Untuk menjamin kekonsistenan antara tujuan pendidikan dengan pembentukan


manusia yang berbudaya (enkulturasi), perlu dirancang desain pembelajaran di sekolah yang
tidak terlepas dari kondisi kehidupan nyata. Antara dunia pendidikan dan dunia nyata terkait
dengan hubungan sinergis. Dengan demikian, antara nilai-nilai yang ditanamkan dengan
pengetahuan akademis terikat dengan hubungan yang kontinum. Tidak satupun dari komponen
ilmu pengetahuan yang terlepas dari nilai dan norma budaya. Pendidikan adalah upaya
menanamkan sikap dan keterampilan pada anggota masyarakat agar mereka kelak mampu
memainkan peranan sesuai dengan kedudukan dan peran sosial masing-masing dalam
masyarakat. Secara tidak langsung, pola ini menjadi proses melestarikan suatu kebudayaan.

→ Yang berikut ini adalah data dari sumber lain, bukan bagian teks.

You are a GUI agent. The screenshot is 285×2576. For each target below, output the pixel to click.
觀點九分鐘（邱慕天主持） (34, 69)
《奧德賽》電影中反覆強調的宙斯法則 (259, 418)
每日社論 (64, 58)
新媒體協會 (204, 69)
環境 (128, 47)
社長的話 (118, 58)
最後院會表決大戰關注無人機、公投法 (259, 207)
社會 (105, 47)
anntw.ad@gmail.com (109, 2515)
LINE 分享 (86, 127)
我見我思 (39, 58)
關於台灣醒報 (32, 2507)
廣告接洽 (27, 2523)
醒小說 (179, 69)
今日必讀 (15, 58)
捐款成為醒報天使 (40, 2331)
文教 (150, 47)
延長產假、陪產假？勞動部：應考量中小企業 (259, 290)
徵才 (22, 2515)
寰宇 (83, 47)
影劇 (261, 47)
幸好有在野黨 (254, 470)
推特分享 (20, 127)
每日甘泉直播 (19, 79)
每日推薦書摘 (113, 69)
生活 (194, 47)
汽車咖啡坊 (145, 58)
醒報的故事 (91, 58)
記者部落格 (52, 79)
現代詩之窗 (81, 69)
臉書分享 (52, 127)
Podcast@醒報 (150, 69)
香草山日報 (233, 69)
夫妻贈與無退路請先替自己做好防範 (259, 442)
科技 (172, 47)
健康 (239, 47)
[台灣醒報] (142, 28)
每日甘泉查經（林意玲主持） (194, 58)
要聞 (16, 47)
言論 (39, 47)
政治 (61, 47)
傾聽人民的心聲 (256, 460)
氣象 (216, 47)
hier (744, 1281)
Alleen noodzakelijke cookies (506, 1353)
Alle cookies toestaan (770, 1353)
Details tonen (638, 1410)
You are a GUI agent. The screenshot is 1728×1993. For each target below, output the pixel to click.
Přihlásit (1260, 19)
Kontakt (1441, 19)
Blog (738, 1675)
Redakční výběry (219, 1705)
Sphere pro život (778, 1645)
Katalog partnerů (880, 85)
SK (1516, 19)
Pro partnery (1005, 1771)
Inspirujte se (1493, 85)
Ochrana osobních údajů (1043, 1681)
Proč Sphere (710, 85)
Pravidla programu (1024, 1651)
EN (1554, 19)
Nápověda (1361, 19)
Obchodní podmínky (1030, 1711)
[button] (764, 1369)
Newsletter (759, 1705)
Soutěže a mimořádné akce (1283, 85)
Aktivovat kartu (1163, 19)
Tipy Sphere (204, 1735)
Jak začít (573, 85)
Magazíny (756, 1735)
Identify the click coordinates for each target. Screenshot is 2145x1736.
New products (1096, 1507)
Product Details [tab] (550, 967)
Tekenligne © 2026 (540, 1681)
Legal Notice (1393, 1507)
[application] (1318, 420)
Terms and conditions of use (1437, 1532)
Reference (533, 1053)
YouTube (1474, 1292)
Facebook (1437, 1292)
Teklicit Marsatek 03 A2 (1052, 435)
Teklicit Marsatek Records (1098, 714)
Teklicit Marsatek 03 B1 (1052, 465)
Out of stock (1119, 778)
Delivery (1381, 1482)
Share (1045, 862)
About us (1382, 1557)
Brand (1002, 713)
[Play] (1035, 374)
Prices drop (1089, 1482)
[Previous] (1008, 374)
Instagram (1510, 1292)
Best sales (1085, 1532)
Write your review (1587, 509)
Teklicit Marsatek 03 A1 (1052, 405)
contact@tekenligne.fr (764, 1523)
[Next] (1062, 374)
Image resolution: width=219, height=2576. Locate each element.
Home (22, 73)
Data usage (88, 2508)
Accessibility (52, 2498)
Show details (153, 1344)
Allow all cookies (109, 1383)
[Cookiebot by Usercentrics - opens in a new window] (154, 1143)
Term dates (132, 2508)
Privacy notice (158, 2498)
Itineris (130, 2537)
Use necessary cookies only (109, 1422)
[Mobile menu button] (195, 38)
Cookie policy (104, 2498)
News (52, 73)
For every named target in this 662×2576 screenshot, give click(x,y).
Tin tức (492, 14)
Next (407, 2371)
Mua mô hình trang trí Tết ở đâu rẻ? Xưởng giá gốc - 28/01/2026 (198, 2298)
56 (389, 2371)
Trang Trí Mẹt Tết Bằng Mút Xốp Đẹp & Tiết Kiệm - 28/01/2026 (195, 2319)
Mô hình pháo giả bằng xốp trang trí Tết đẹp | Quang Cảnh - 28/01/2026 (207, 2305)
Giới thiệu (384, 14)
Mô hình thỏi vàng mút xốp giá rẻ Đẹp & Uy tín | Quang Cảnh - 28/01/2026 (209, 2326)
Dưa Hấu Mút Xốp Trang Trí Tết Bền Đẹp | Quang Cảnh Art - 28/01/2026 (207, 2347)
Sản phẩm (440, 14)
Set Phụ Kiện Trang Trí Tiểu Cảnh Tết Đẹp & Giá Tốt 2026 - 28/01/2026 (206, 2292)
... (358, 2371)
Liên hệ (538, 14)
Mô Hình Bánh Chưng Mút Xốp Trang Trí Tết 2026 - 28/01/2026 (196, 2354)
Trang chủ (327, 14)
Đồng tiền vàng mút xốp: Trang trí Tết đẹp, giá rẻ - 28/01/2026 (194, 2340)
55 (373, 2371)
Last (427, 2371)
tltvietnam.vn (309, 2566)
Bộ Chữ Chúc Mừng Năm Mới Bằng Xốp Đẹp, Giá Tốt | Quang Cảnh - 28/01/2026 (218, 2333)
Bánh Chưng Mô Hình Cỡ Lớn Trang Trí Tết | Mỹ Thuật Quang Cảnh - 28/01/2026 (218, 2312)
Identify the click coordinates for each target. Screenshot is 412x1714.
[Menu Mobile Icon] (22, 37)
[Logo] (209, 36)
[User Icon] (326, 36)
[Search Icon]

Melalui pendidikan kita bisa membentuk suatu tatanan kehidupan bermasyarakat yang
maju, modern, tentram dan damai berdasarkan nilai-nilai dan norma budaya. Sejalan dengan
ini, dari konsep agama, pendidikan dipandang sebagai upaya untuk hijrah dari sifat-sifat negatif
(kebodohan, iri, dengki, sombong, congkak, boros, tidak efisien, emosional, dsb) menuju pada
sifat-sifat yang positif seperti (cerdas, tenggang rasa, teliti, efisien, berpikiran maju dan
bertindak atas dua dasar aturan yaitu hubungan dengan sesama manusia dan hubungan
dengan Tuhan).

Semua sifat positif yang diharapkan tersebut diwujudkan dalam bentuk perilaku yang
religius, cekatan, terampil, dapat membedakan yang baik dan yang buruk, yang salah dan
benar, menghargai semua hal yang menjadi bahagian kehidupan di alam ini termasuk segala
bentuk perbedaan di antara kita sesama manusia. Memiliki kemampuan untuk mengambil
keputusan yang tepat pada saat yang tepat, serta mampu mengembangkan potensi diri dalam
upaya meningkatkan kualitas pribadi, keluarga, kelompok, agama, bangsa dan negara. Semua
ini merupakan unsur pokok dalam proses pembentukan masyarakat yang sejahtera, survive,
adil, makmur, dan penuh kedamaian.
Untuk mewujudkan hal tersebut, para penyelenggara pendidikan harus yakin bahwa
program dan proses pembelajaran dapat menggiring siswa agar mampu menggunakan segala
apa yang telah dimilikinya –yang diperoleh selama proses belajar– sehingga bermanfaat dalam
kehidupan selanjutnya, baik kehidupan secara akademis maupun kehidupan sehari-hari. Perlu
juga ditekankan di sini bahwa dalam dunia kehidupan nyata, antara kehidupan akademis dan
non akademis adalah dua hal yang tidak dapat dipisahkan. Untuk itu seharusnya, program dan
proses pembelajaran tidak membuat dikotomi (memisahkan secara tegas) di antara keduanya.
Semua ini menunjukkan bahwa pendidikan adalah upaya membangun budaya suatu
masyarakat sehingga tercipta kehidupan yang modern, maju, dan harmoni yang didasari oleh
nilai-nilai budaya yang diyakini bersama oleh suatu masyarakat.